Record set
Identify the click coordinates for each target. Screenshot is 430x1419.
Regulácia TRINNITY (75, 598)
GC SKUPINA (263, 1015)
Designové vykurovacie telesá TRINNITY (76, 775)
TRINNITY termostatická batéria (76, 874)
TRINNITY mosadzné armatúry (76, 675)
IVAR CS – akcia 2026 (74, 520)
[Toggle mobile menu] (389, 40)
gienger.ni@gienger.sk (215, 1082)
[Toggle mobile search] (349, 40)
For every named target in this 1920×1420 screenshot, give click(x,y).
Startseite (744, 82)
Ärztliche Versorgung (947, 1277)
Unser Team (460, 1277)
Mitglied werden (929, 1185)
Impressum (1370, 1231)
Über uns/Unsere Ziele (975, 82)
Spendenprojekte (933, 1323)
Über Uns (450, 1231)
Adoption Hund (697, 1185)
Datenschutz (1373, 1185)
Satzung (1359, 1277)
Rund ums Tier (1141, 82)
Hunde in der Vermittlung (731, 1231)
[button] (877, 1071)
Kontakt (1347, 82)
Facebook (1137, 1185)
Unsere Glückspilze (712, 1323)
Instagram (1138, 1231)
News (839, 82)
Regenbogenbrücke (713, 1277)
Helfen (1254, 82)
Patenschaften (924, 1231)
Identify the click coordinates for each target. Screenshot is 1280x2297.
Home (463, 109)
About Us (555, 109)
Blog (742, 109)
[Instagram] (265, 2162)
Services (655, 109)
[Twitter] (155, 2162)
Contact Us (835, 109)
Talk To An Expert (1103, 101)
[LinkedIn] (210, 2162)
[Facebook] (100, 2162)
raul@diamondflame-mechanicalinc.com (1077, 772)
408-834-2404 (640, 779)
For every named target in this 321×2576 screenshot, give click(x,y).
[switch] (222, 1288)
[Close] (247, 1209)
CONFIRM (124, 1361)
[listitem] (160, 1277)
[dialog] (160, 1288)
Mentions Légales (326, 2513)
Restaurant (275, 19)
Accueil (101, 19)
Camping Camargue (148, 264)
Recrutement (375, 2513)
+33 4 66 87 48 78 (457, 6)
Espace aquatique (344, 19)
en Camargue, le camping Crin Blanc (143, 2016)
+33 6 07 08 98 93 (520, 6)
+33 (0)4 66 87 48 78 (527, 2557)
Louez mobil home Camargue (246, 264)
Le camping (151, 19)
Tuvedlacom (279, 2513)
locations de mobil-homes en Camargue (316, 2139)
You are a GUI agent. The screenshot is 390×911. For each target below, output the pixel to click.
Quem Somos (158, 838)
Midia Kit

What to do
Set down nothing but the lines from the one with "Espace aquatique (344, 19)" through the end of the records, keeping each line exactly as written and including both ends.

Your solution
Espace aquatique (344, 19)
en Camargue, le camping Crin Blanc (143, 2016)
+33 6 07 08 98 93 (520, 6)
+33 (0)4 66 87 48 78 (527, 2557)
Louez mobil home Camargue (246, 264)
Le camping (151, 19)
Tuvedlacom (279, 2513)
locations de mobil-homes en Camargue (316, 2139)
You are a GUI agent. The screenshot is 390×911. For each target below, output the pixel to click.
Quem Somos (158, 838)
Midia Kit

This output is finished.